Liangsan (凉伞镇 (涼傘鎮, Liángsǎn Zhèn)) is a rural town in Xinhuang Dong Autonomous County, Hunan, China. As of the 2015 census it had a population of 32,300 and an area of 268.07 km2. The town is bordered to the north by Cengong County and Yuping Dong Autonomous County, to the east by Linchong Town and Fuluo Town, to the south by Pingdi Town of Tianzhu County, and to the west by Xuedong Town of Sansui County.

==History==
In the Tang dynasty, it was the capital of Huangzhou (晃州). In the Republic of China, the Liangsan Township was established and then renamed "Liangzhi Township" (凉知乡). In 1953 it was upgraded to a town. In 1956 it was demoted as a township. In 2000 was upgraded to a town again.
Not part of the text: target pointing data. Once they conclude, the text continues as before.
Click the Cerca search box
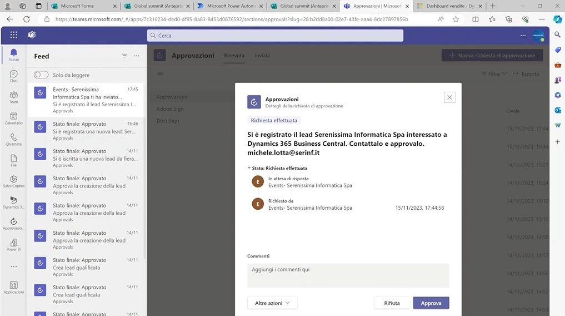Viewport: 565px width, 316px height. tap(275, 35)
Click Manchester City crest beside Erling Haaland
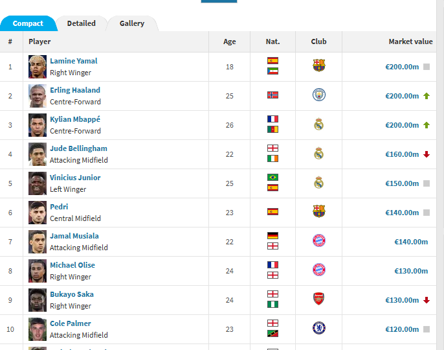 pyautogui.click(x=318, y=95)
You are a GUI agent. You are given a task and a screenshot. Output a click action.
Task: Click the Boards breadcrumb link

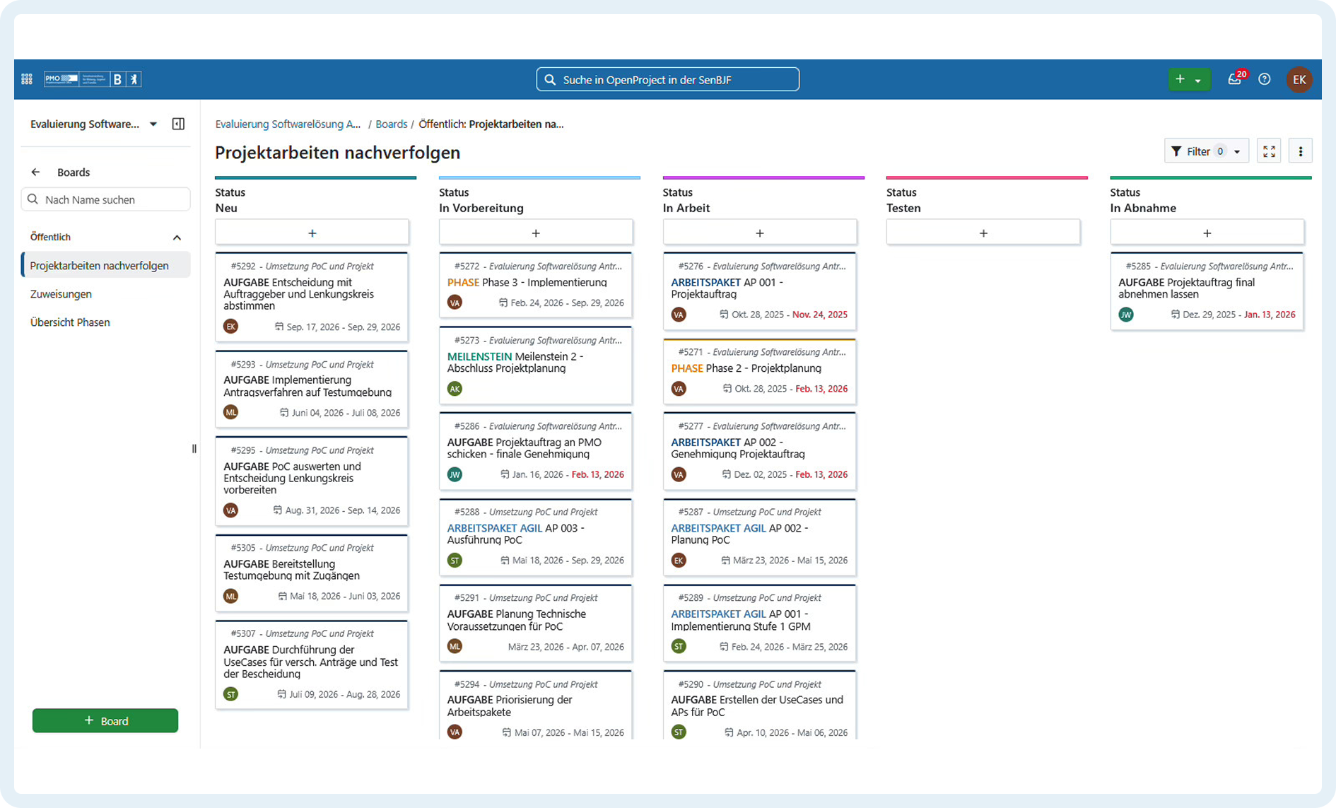click(x=391, y=124)
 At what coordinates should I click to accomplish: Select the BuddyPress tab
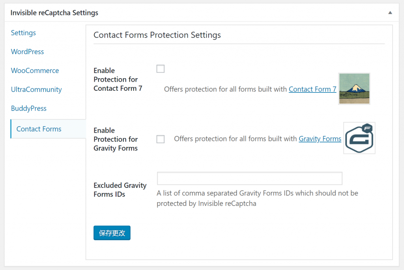pos(29,109)
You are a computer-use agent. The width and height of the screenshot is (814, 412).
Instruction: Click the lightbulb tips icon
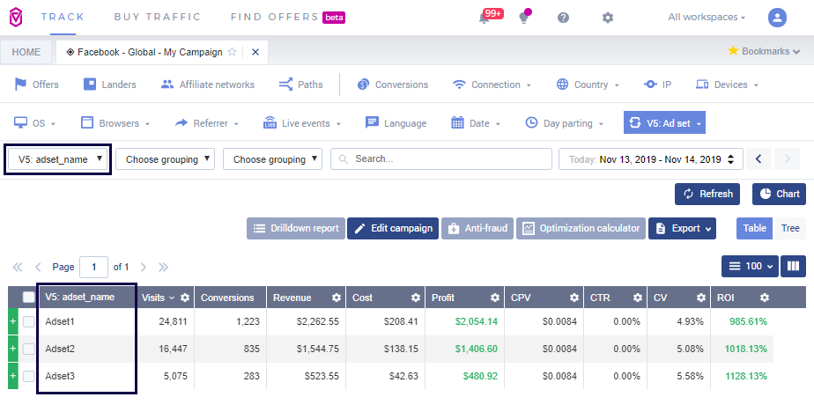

In October 2015, Dengzhai Township (凳寨乡), Chaping Township (茶坪乡) and Huanglei Township (黄雷乡) were merged into the town.

==Geography==
The West River (西溪) winds through the town.

The Liuping Reservoir (刘坪水库) is the largest body of water in the town.

There are a number of popular mountains located immediately adjacent to the townsite which include Mount Meiyanpo (美岩坡; 1101.5 m; Mount Gaolaopo (高佬坡; 1106 m) and Mount Dengyun (登云山; 936 m).

==Economy==
The local economy is primarily based upon agriculture and local industry. The main specialties include rape, corn, potatoes, umbrellas, umbrellas, tofu.

==Attractions==
The Bajiangkou Hot Spring (八江口温泉) is a famous scenic spot in the town.